Instructions to follow: Put the rows from the one containing "Where should I click to: Click Scan" down to the one containing "Looking at the screenshot, I should (x=493, y=362)." into a Markdown table with the columns "No." and "Line", one line per table row and blank lines skipped. Leave out the pictures.

Records provided:
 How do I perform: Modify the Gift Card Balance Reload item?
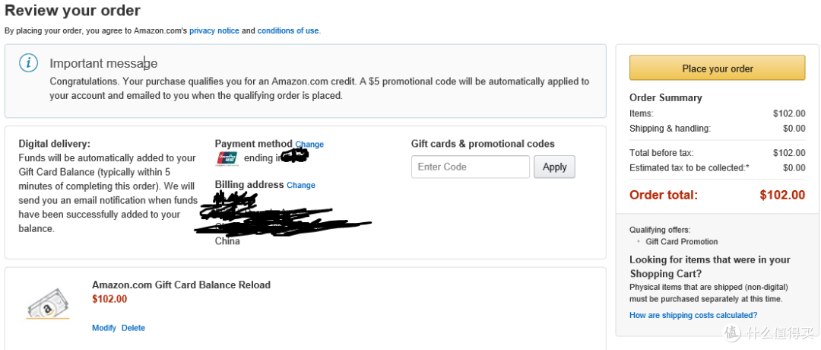[x=103, y=328]
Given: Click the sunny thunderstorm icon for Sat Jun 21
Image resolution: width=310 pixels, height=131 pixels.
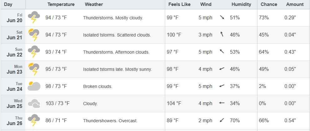Looking at the screenshot, I should tap(34, 35).
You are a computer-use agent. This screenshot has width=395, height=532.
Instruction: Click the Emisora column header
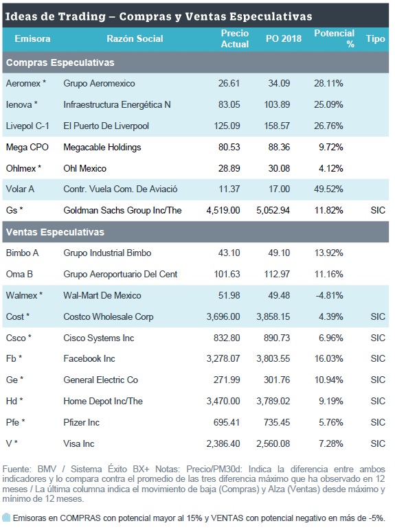click(x=32, y=38)
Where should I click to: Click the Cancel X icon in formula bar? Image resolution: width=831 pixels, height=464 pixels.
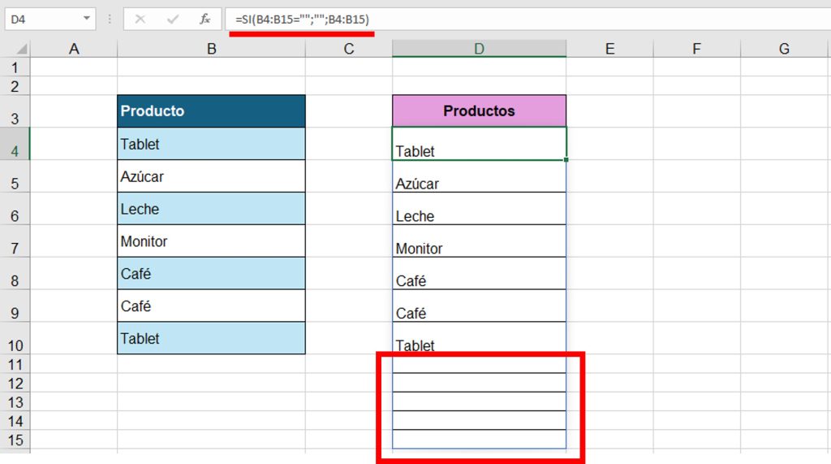tap(140, 19)
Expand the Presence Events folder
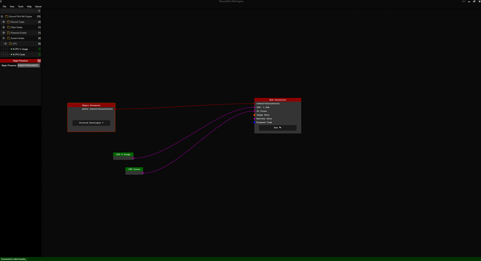 (4, 33)
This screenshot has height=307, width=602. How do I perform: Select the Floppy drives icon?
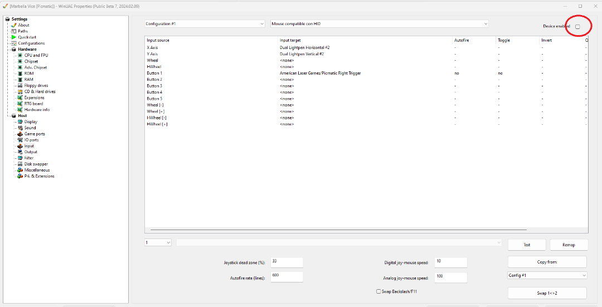(20, 85)
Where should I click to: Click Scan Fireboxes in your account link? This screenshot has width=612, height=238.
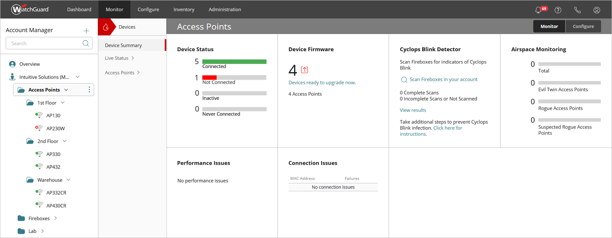coord(443,79)
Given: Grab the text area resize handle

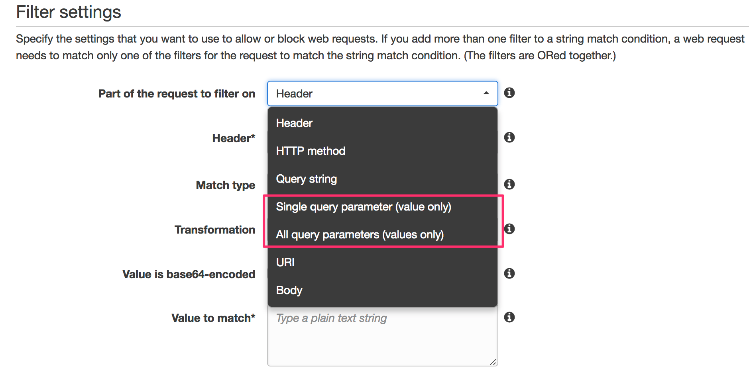Looking at the screenshot, I should (x=493, y=362).
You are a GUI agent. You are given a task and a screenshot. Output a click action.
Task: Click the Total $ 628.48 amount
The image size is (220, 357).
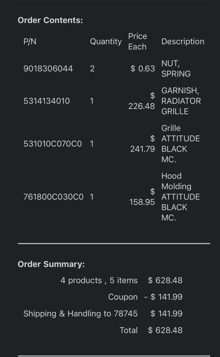click(165, 330)
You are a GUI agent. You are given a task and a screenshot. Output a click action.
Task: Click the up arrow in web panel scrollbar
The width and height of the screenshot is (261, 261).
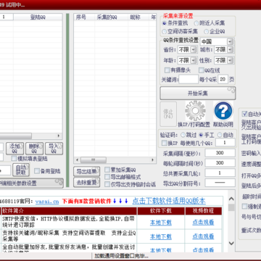tap(231, 199)
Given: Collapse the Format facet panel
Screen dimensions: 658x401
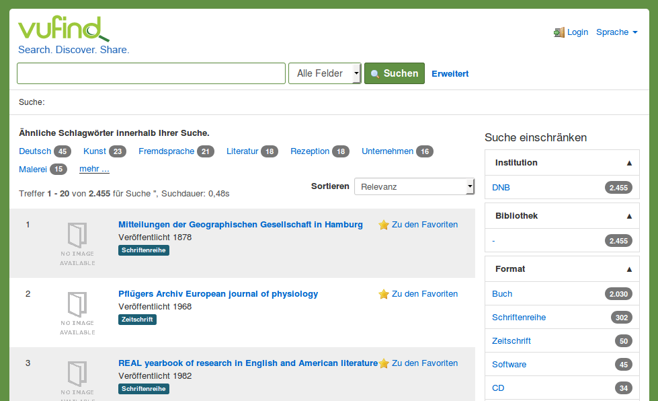Looking at the screenshot, I should (x=562, y=269).
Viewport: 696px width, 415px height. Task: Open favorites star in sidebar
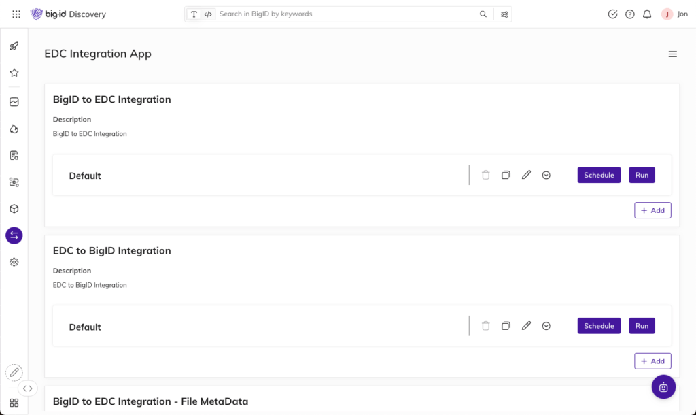click(14, 73)
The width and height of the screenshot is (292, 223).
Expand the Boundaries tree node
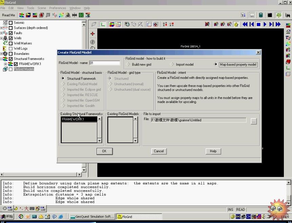point(1,53)
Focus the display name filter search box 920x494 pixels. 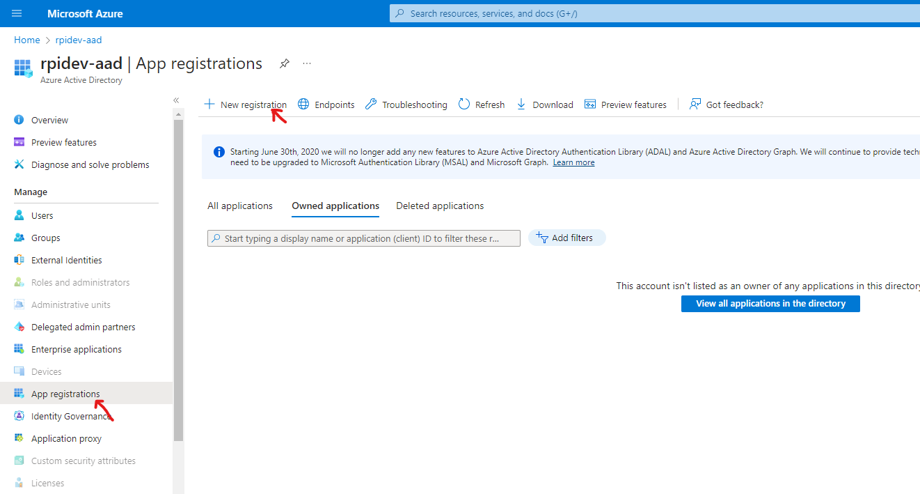364,238
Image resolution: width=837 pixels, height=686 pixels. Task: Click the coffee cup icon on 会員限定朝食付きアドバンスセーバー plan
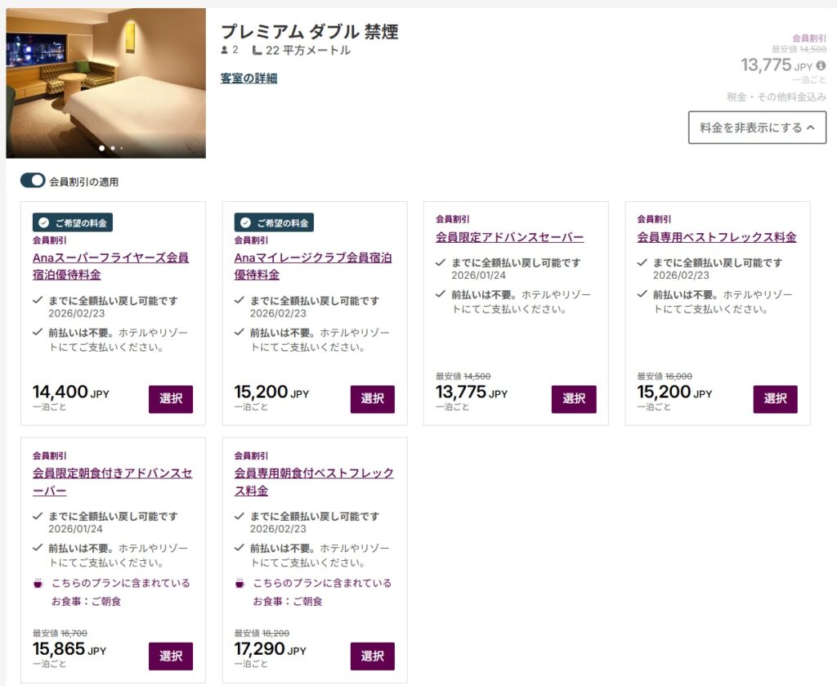[x=37, y=583]
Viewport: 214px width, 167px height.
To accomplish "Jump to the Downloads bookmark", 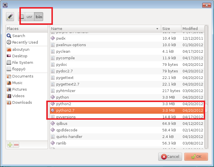I will tap(22, 102).
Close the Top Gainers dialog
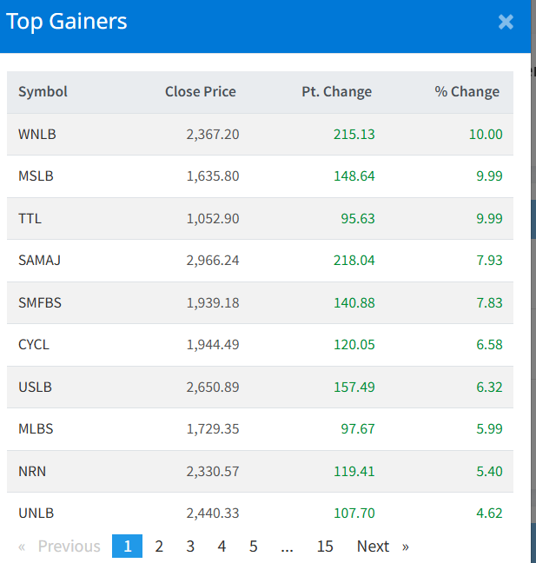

Final answer:
| No. | Line |
|---|---|
| 1 | Where should I click to: Click Scan Fireboxes in your account link? This screenshot has width=612, height=238. |
| 2 | coord(443,79) |
| 3 | Given: Grab the text area resize handle |
| 4 | Looking at the screenshot, I should (x=493, y=362). |